Segment Open

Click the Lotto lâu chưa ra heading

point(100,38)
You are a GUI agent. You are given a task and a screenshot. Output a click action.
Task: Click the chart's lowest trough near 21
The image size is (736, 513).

Segment Closed

— EXERCISE —
Everything from the line with "Task: Click the chart's lowest trough near 21" to the end of the listing above is to be set down exactly, both ends included.

— EXPECTED OUTPUT —
Task: Click the chart's lowest trough near 21
The image size is (736, 513).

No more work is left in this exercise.